- INSTRUCCIONES -
Escribe la continuación del texto sobre el bombo a partir de su última oración.

- BLOQUE DE TEXTO -
##########

Sigue describiendo esa enciclopedia virtual que el bombo “es una construcción de planta circular o elíptica. Se construye con una falsa cúpula, por aproximación de hiladas de lajas, todo ello sin utilizar argamasa. Su interior es amplio; tiene cocina y chimenea, camastros con base de piedra y pesebre para los animales”. La propiedad de un bombo no se puede enajenar de la parcela en que se inscribe, indisolublemente ligado a la tierra donde se asienta.
Conozco a uno que compró la viña colindante al bombo, cediéndosela a un buen vecino que a cambio, en virtud de su motor de riego, le dio luz y agua. Al bombo también suele llamársele tombo. Hay una teoría, propagada por algunos “bomberos” (y ya no hay nadie que sepa edificar un bombo), por la cual se asocia el bombo con tumbas etruscas, cuyos restos persisten en lugares de la geografía italiana.

##########

- DATOS MOSTRADOS -
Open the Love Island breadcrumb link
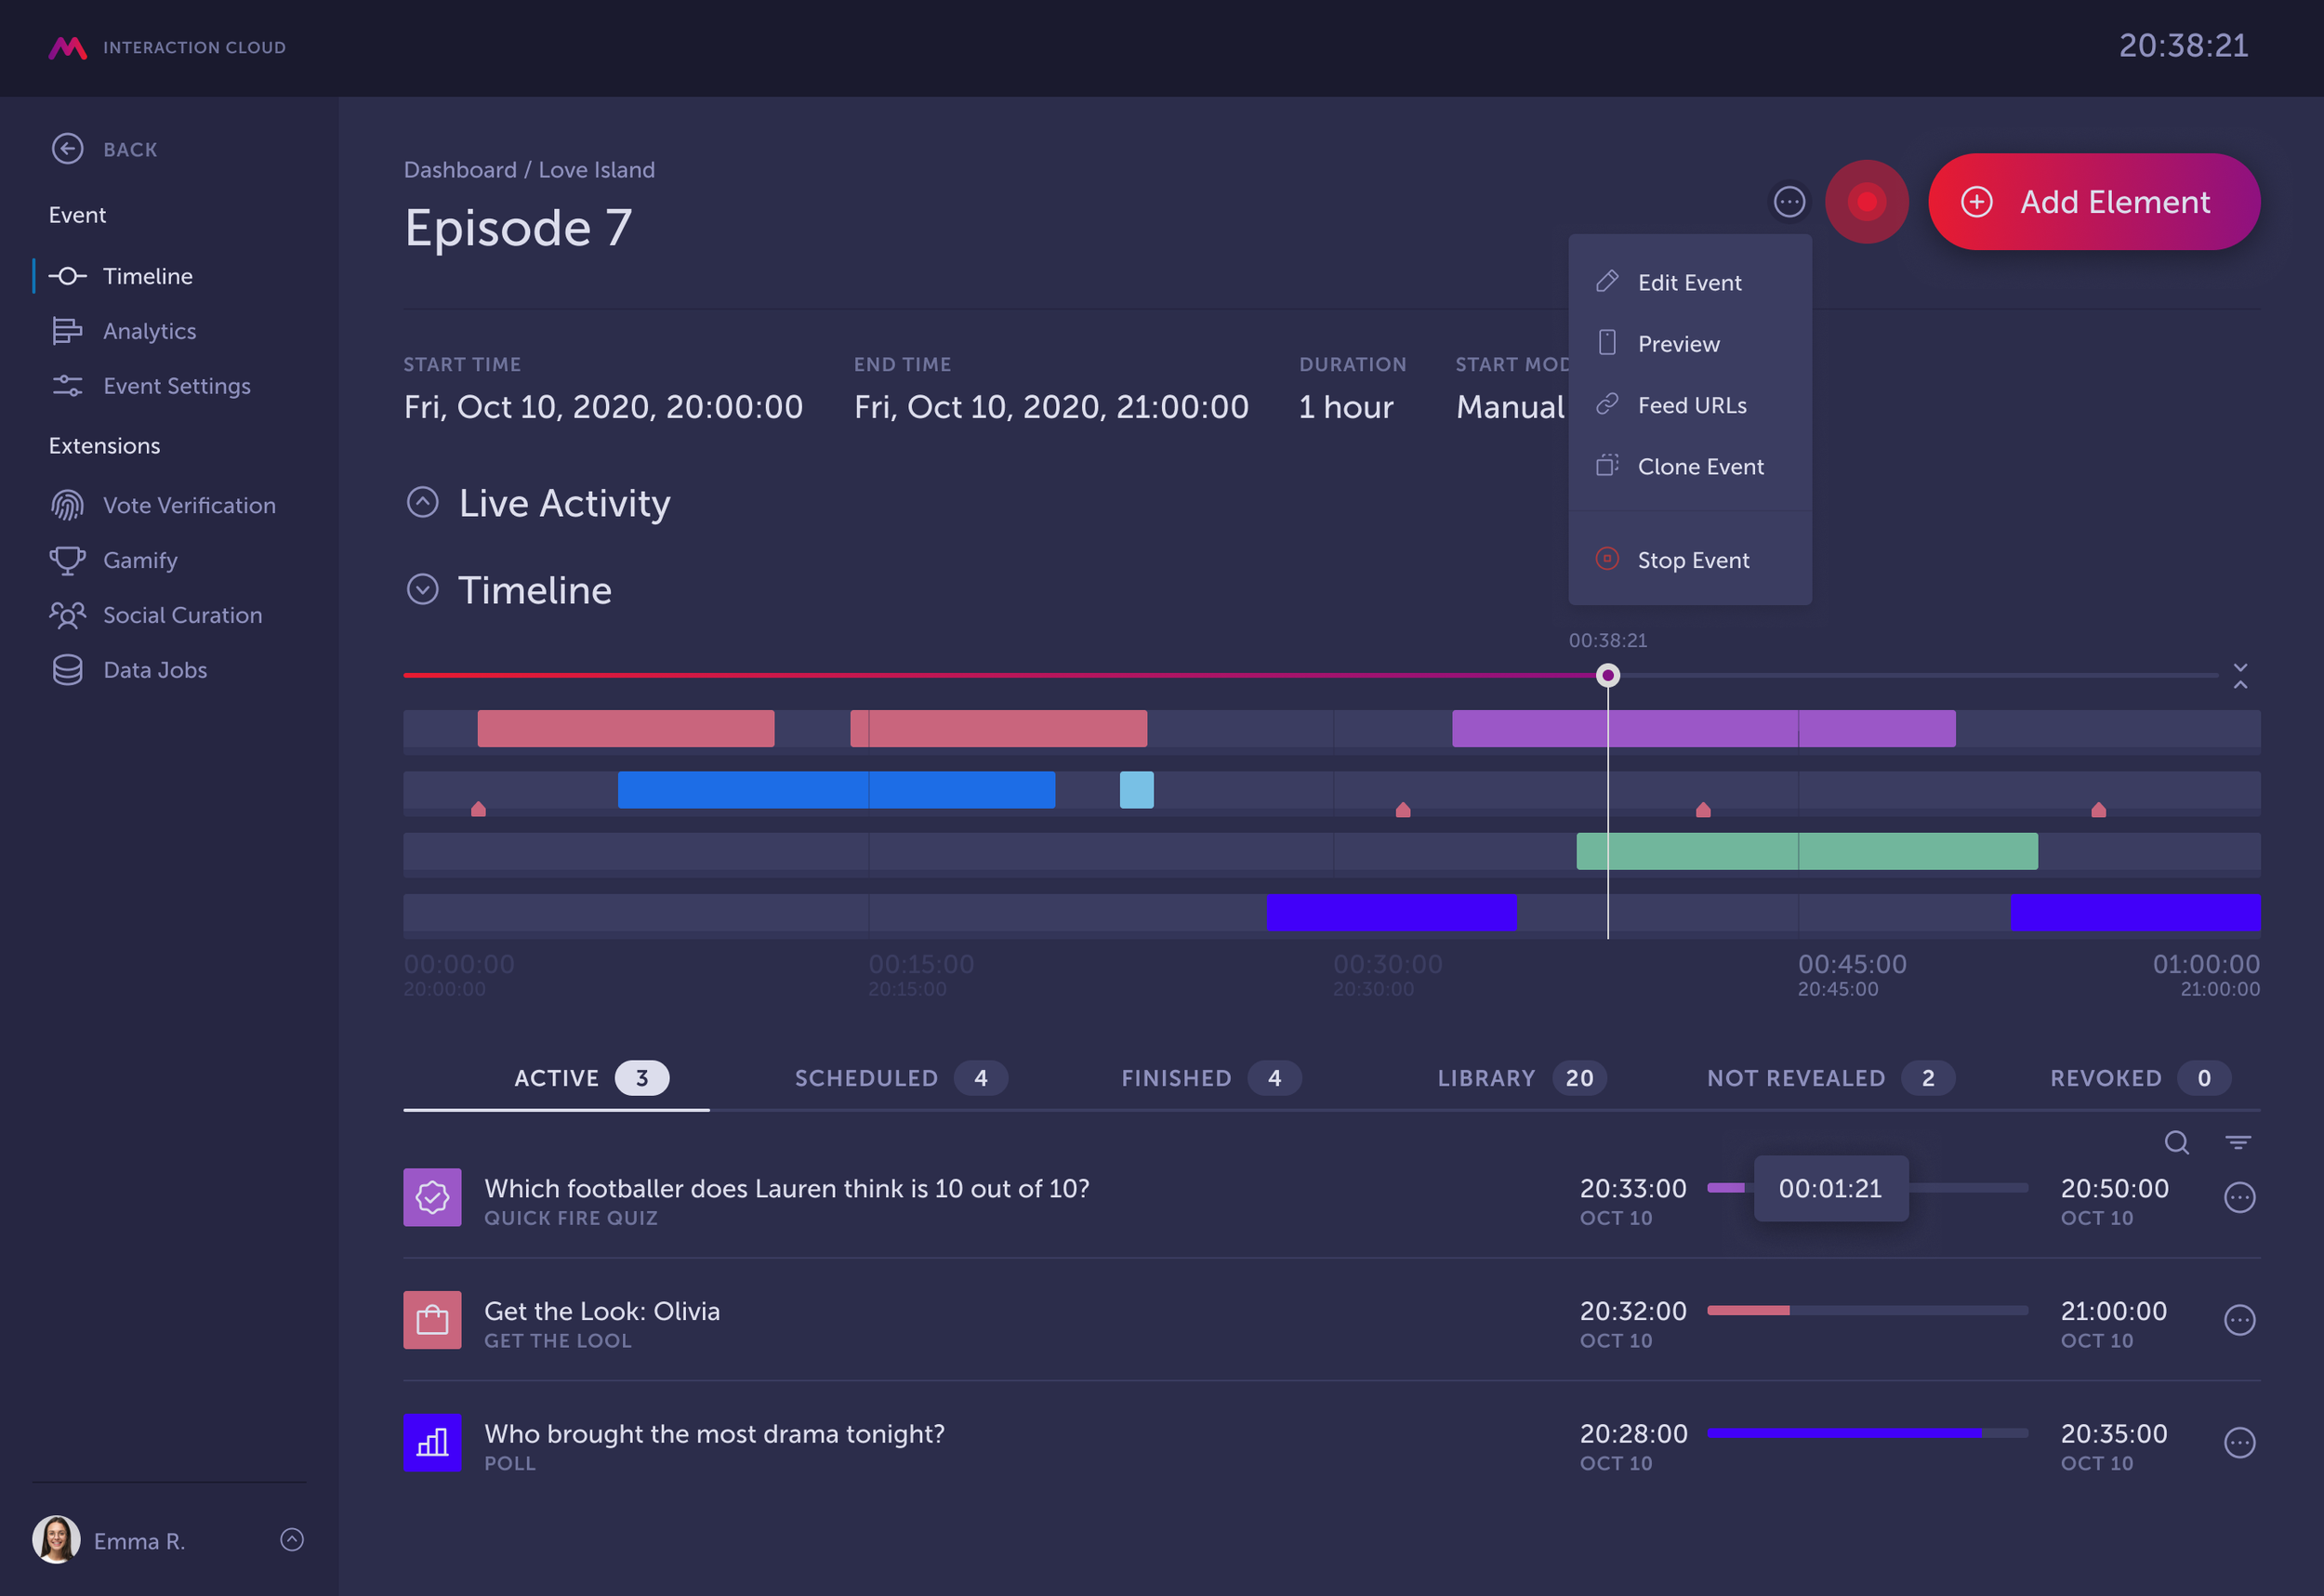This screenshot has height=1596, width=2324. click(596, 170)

##########

- RESULTADO -
El secreto de saber levantar un bombo es unir a la perfección las abundantes piedras halladas en la tierra del lugar, engarzándolas cabal y armónicamente unas en otras. Los muros llegan a alcanzar los tres metros de espesor, de forma que cuando en el exterior la temperatura alcanza casi los cincuenta grados, dentro del bombo se está, tan ricamente a veinticinco.
Este suelo tan pedregoso posibilita la magistral hechura del bombo. Alguna vez he visto árboles arrancados de cuajo de la tierra por el viento, también muy frecuente e iracundo en esta zona, y cómo en el extremo de sus raíces se hallaba pegada una gran piedra. Un campesino me soltó una vez una sentencia exagerada, por exagerada altamente poética, mas muy plausible en la suposición: ¡En la Mancha las piedras crecen!